» The data:
+++++
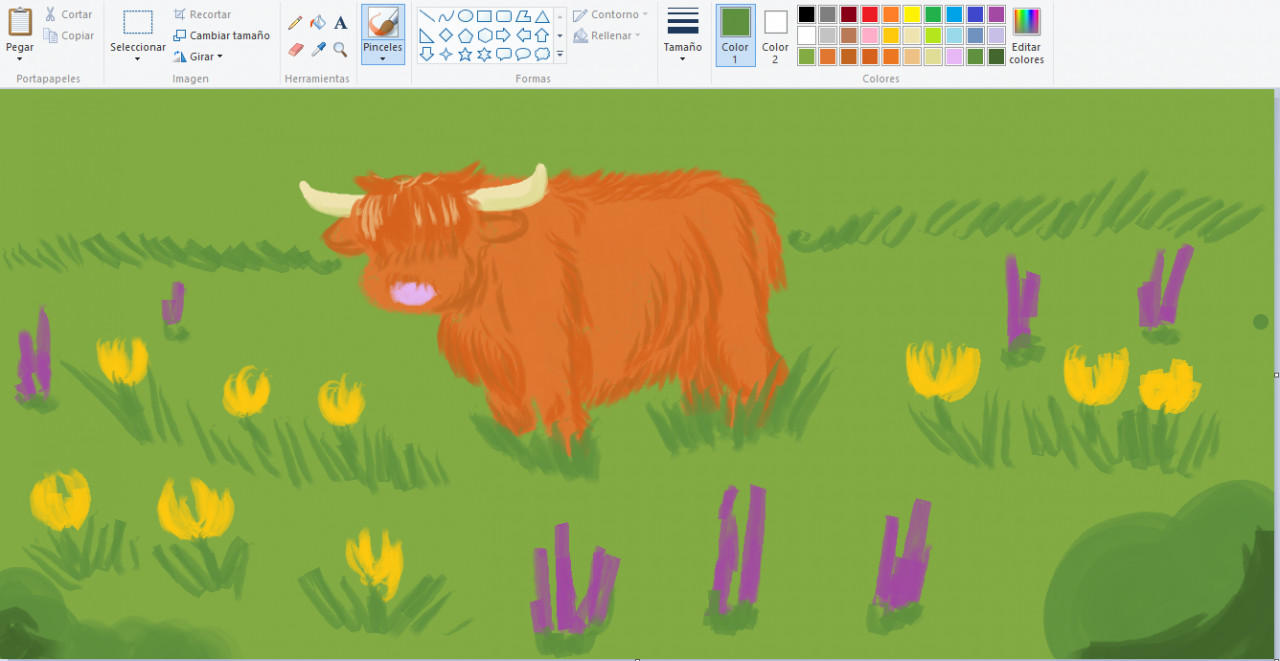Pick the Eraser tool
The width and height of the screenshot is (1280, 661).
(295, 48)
+++++
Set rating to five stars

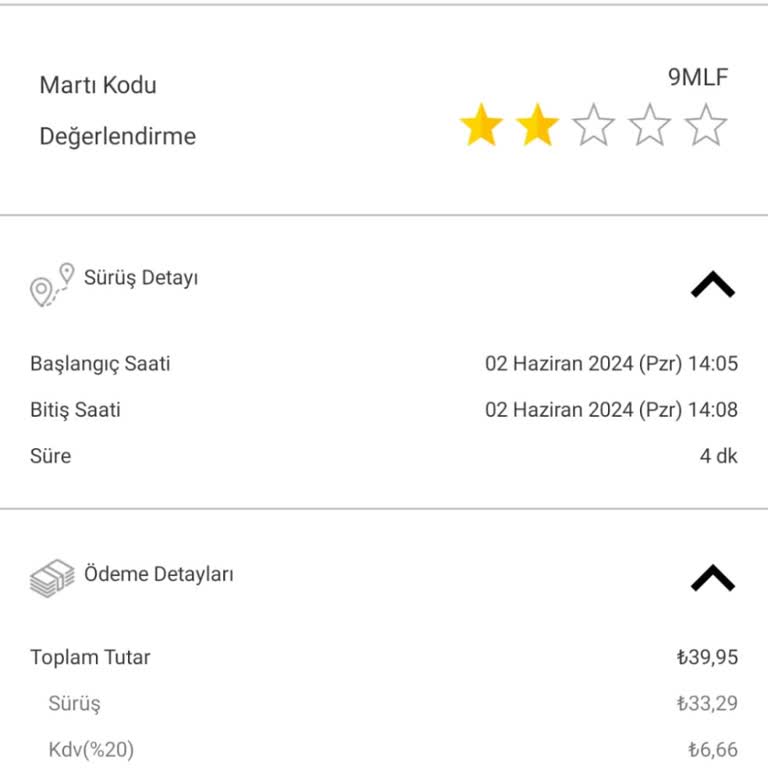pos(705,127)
+++++
» Given request: Report how many lines in the records above contain the string "height", with case counting. Give only the number.

» Solution below: 1